Problem requirements
For this exercise, retype all the data exactly and exclude every image.

(Stored records)
□ □ □ □ □ □ □
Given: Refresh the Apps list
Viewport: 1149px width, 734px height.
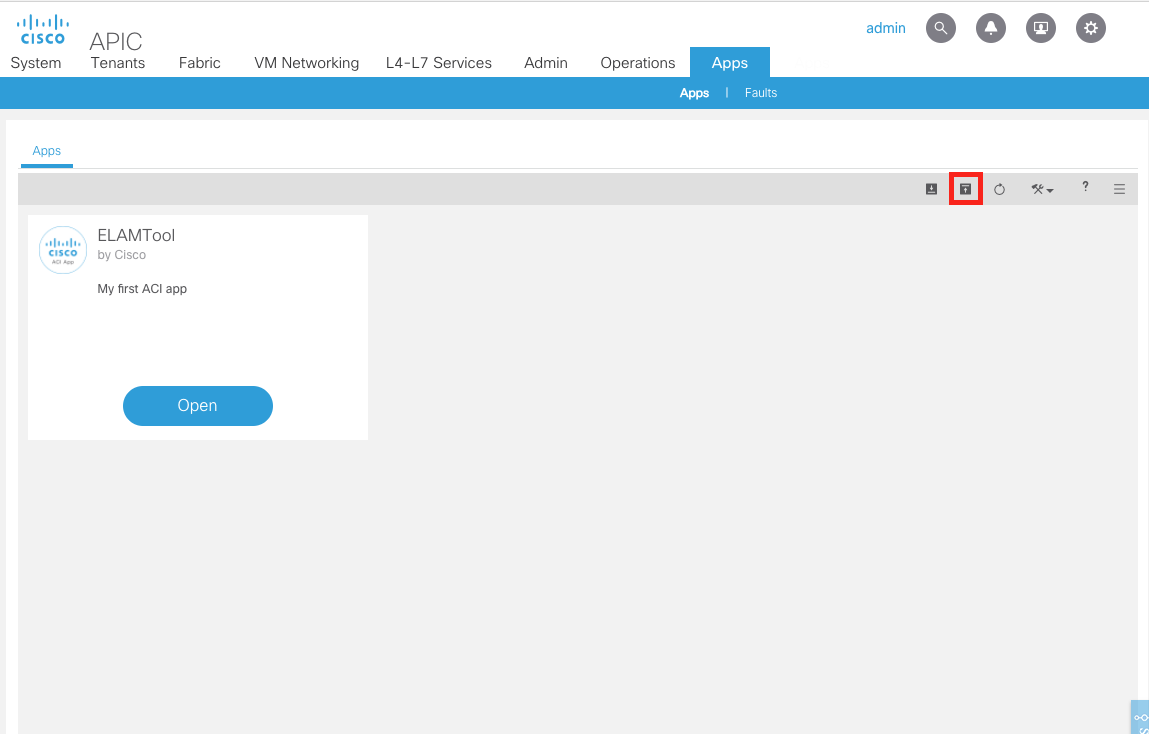Looking at the screenshot, I should (999, 189).
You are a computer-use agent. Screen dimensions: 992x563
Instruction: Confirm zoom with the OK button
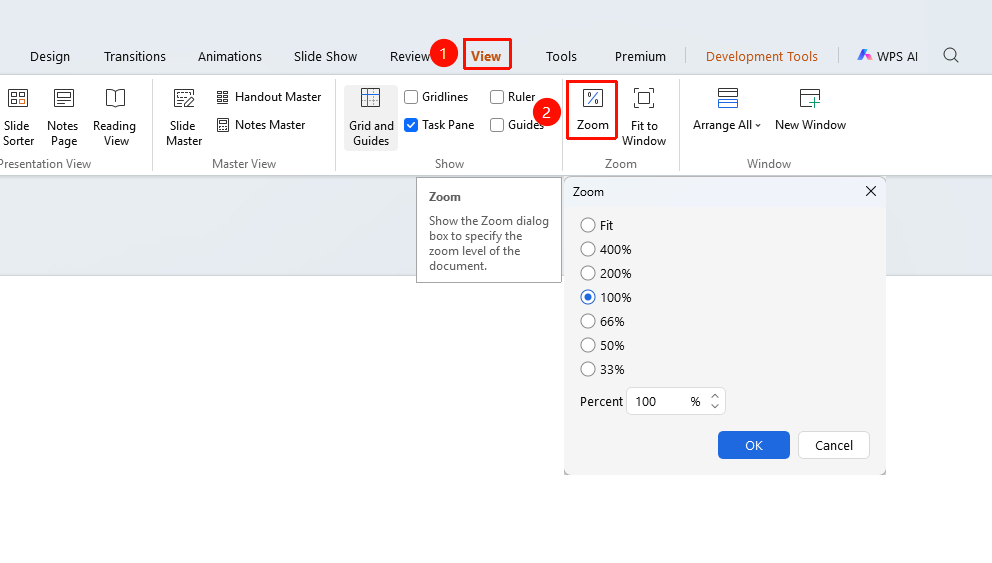click(x=753, y=445)
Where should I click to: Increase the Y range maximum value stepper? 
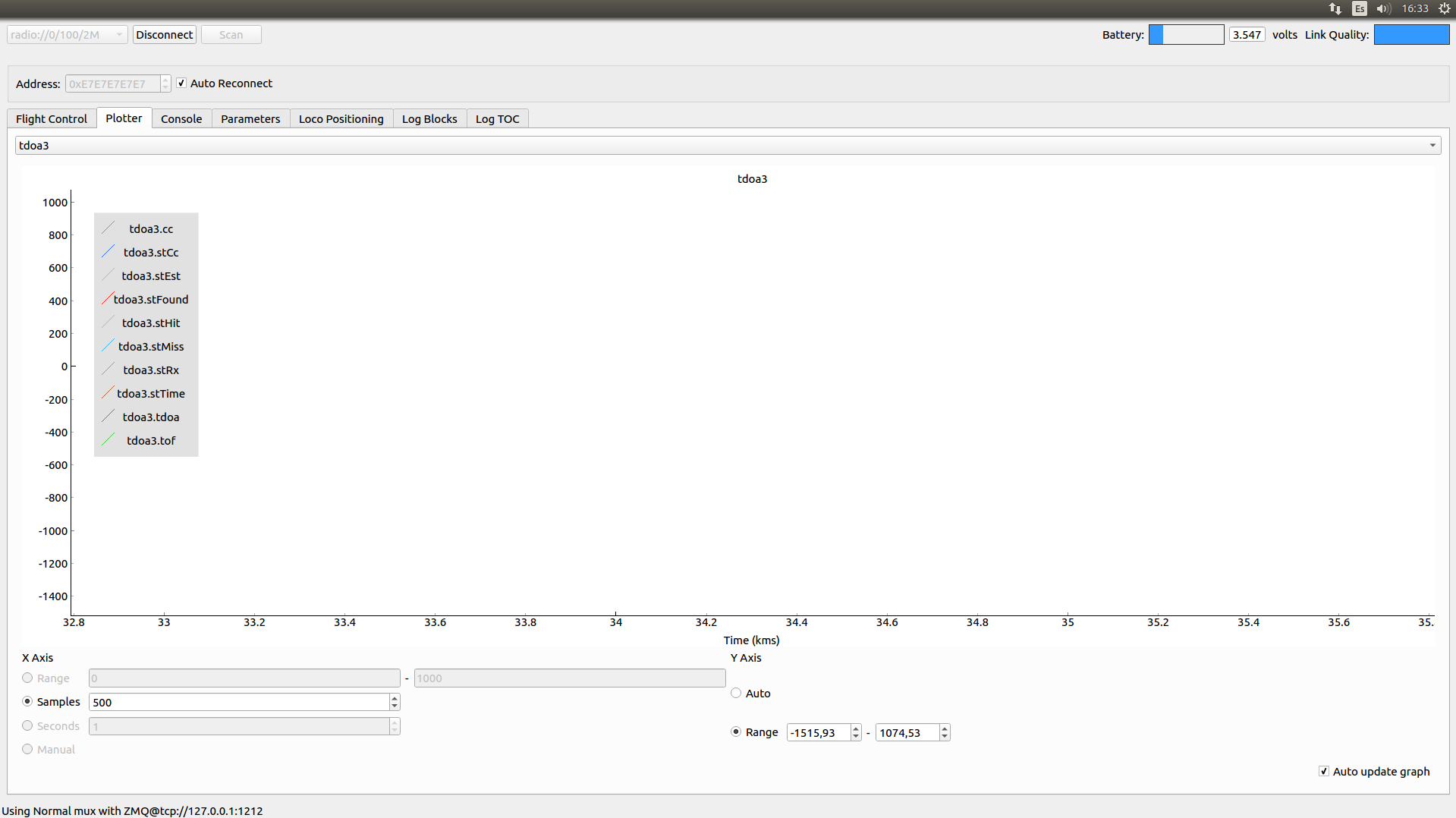[x=945, y=728]
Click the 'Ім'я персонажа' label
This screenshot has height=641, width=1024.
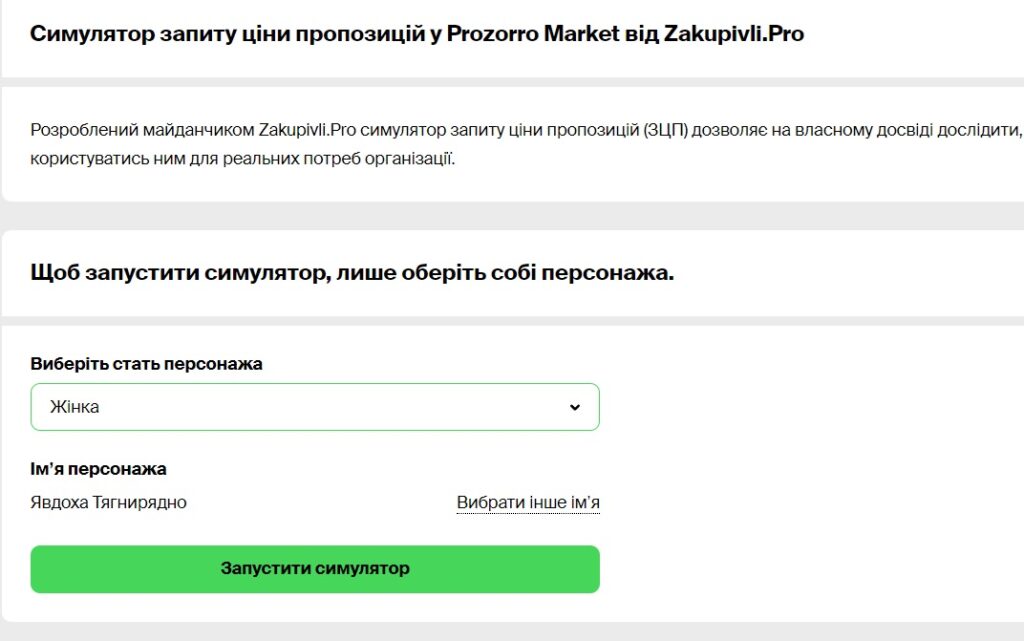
□ □ □ □ □ □ □
Response
Given: Refresh the Apps list
Viewport: 1149px width, 734px height.
Looking at the screenshot, I should (999, 189).
You are a computer-use agent. Screen dimensions: 992x563
Instruction: Confirm zoom with the OK button
click(x=753, y=445)
Where should I click to: Increase the Y range maximum value stepper? 
[x=945, y=728]
Click the 'Ім'я персонажа' label
This screenshot has height=641, width=1024.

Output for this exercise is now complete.